Bug in ClojureScript 'rem' with JavaScript numbers

(The ClojureScript version used in this post was "1.11.60")

TL;DR:

> (rem num 1000) ;; should be between -999 and 999 for all integers
6.1897001964269014E26
TL;DR

I wanted to create a simple Reagent toy example where a user can input a number and the number is displayed in words. A straightforward implementation can use the already existing cl-format from cljs.pprint:

> (cljs.pprint/cl-format false "~R" 123456)
"one hundred twenty-three thousand, four hundred fifty-six"

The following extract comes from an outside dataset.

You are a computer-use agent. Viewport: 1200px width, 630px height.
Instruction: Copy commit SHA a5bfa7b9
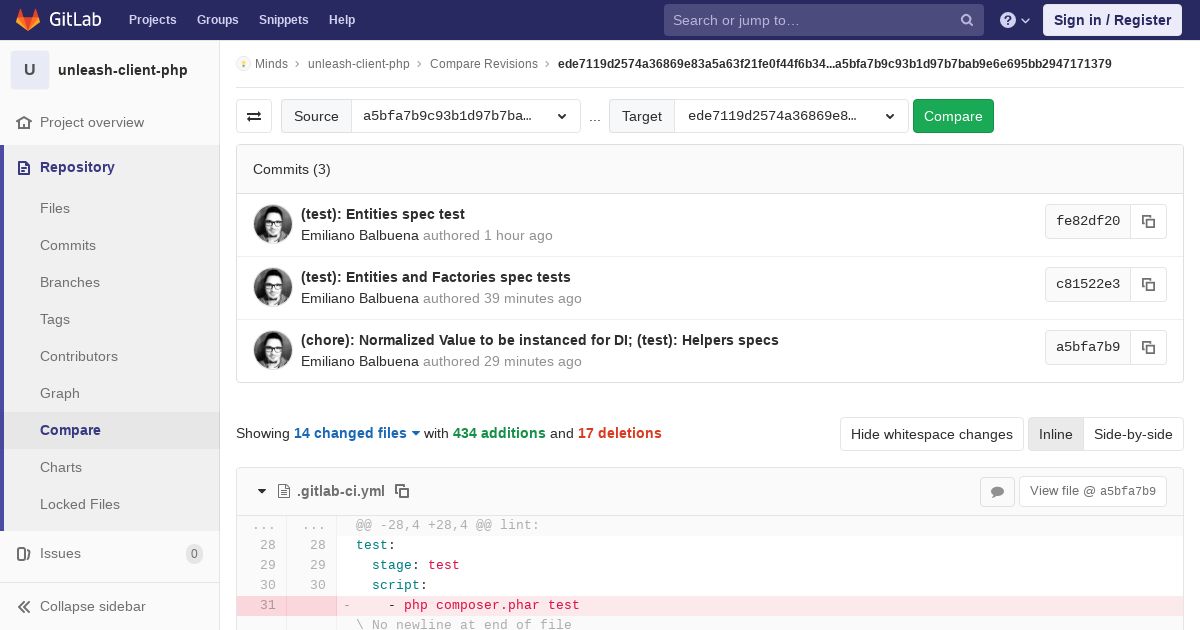(x=1148, y=347)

Because of the way numbers are represented in JavaScript it was clear from the beginning that this will not work properly for large numbers. For example:

> (cljs.pprint/cl-format false "~R" 44444444444444444444444444444444444444)
"forty-four undecillion, four hundred forty-four decillion, four hundred forty-four nonillion, four hundred forty-four octillion, four hundred forty-four septillion, four hundred thirty-two sextillion"

We can see it ends with "thirty-two sextillion"; a clear loss of precision.

What surprised me was when playing around with the Reagent example, the whole thing suddenly broke. The textual representation was no longer getting updated, and there was an error message in the console:

Uncaught (in promise) Error: No item 6.189700196426902e+24 in vector of length 20
...

So what's going on? Trying to replicate the issue, I found an example input value:

;; we'll use this definition in some of the later REPL examples as well:
(def num 5555555555555555555555555555555555555555555)

(cljs.pprint/cl-format false "~R" num)
Execution error (Error) at (<cljs repl>:1).
No item 6.189700196426902e+24 in vector of length 20
:repl/exception!

The stack trace contains a line

at cljs$pprint$format_simple_cardinal (pprint.cljs:1187:33)

which seemed like a good place to start digging around the source code (https://github.com/clojure/clojurescript/blob/39709c9614d37b9a3dd398be8fed83cd3dda534b/src/main/cljs/cljs/pprint.cljs#L1187):

      (if (pos? hundreds) (str (nth english-cardinal-units hundreds) " hundred"))

Since the error was "No item 6.189700196426902e+24 in vector of length 20", the (nth english-cardinal-units hundreds) is the likely culprit - hundreds is defined as

(defn- format-simple-cardinal
  "Convert a number less than 1000 to a cardinal english string"
  [num]
  (let [hundreds (quot num 100)
        ,,,]

Since the function formats a number less than 1000, 'hundreds' should always be between 0 and 9, but here it seems to be larger than that. Let's take a look at where this is getting called. In format-cardinal-english we find

      (let [,,,
            parts (remainders 1000 abs-arg)]
        (if (<= (count parts) (count english-scale-numbers))
          (let [parts-strs (map format-simple-cardinal parts)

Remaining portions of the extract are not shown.